Nanobubble applications in aquaculture industry for improving harvest yield, wastewater treatment, and disease control

Authors: YAPARATNE, SUDHEERA - University Of Maine; MORON-LOPEZ, JESUS - Arizona State University; BOUCHARD, DEBORAH - University Of Maine; GARCIA-SEGURA, SERGI - Arizona State University; APUL, ONUR - University Of Maine

Submitted to: Science of the Total Environment
Publication Type: Peer Reviewed Journal
Publication Acceptance Date: 4/20/2024
Publication Date: 4/23/2024
Citation: Yaparatne, S., Moron-Lopez, J., Bouchard, D., Garcia-Segura, S., Apul, O.G. 2024. Nanobubble applications in aquaculture industry for improving harvest yield, wastewater treatment, and disease control. Science of the Total Environment. 931. https://doi.org/10.1016/j.scitotenv.2024.172687.
DOI: https://doi.org/10.1016/j.scitotenv.2024.172687

Interpretive Summary: Aquaculture is controlled farming of aquatic organisms in freshwater or marine water for human consumption. It is gaining increasing attention because it presents a practical opportunity as a sustained source of food that minimizes overfishing impacts in natural sources. The aquaculture industry is one of the fastest-growing industries globally. In 2018, total fisheries and aquaculture production reached an all-time high record of 214 million metric tons, where 87.5 million tons were aquaculture-based. The primary motivation for the advancement of the aquaculture industry is its ability to address global food insecurity and poverty, contribute to livelihood diversification and coastal community resilience, creation of investment opportunities, and reduce pressure on wild capture fisheries to restore coastal and marine habitats. The top ten leading aquaculture animal-producing countries in 2020, shown in Fig. 1, are China (56.7 %), India (9.9 %), Indonesia (6.0 %), Vietnam (5.3 %), Bangladesh (3.0 %), Egypt (1.8 %), Norway (1.7 %), Chile (1.7 %), the United States, Canada (0.7 %), and Nigeria (0.3 %). This aquaculture production of animals mainly includes finfish, crustaceans, and mollusks and does not include algae. The increase in the production of fish, shellfish, and other animals by aquaculture in developing countries compared to the industrialized world can be attributed to the “blue revolution”, which refers to the modern emergence of aquaculture as a major agricultural activity.

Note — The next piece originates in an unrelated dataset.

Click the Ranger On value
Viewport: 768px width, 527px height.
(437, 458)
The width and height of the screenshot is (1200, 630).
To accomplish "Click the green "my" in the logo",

The commitment of these countries to aquaculture is high, and based on the aquaculture animal production per capita, these producers still have more room for growth in the industry. However, there are still several barriers that prevent its sustainable implementation and further global expansion. These obstacles are due to four main factors: (i) continuous and increasing demand for production; (ii) insufficient biosecurity measures to control waterborne animal diseases; (iii) the exacerbated use of water resources; and (iv) the high environmental impact of effluents.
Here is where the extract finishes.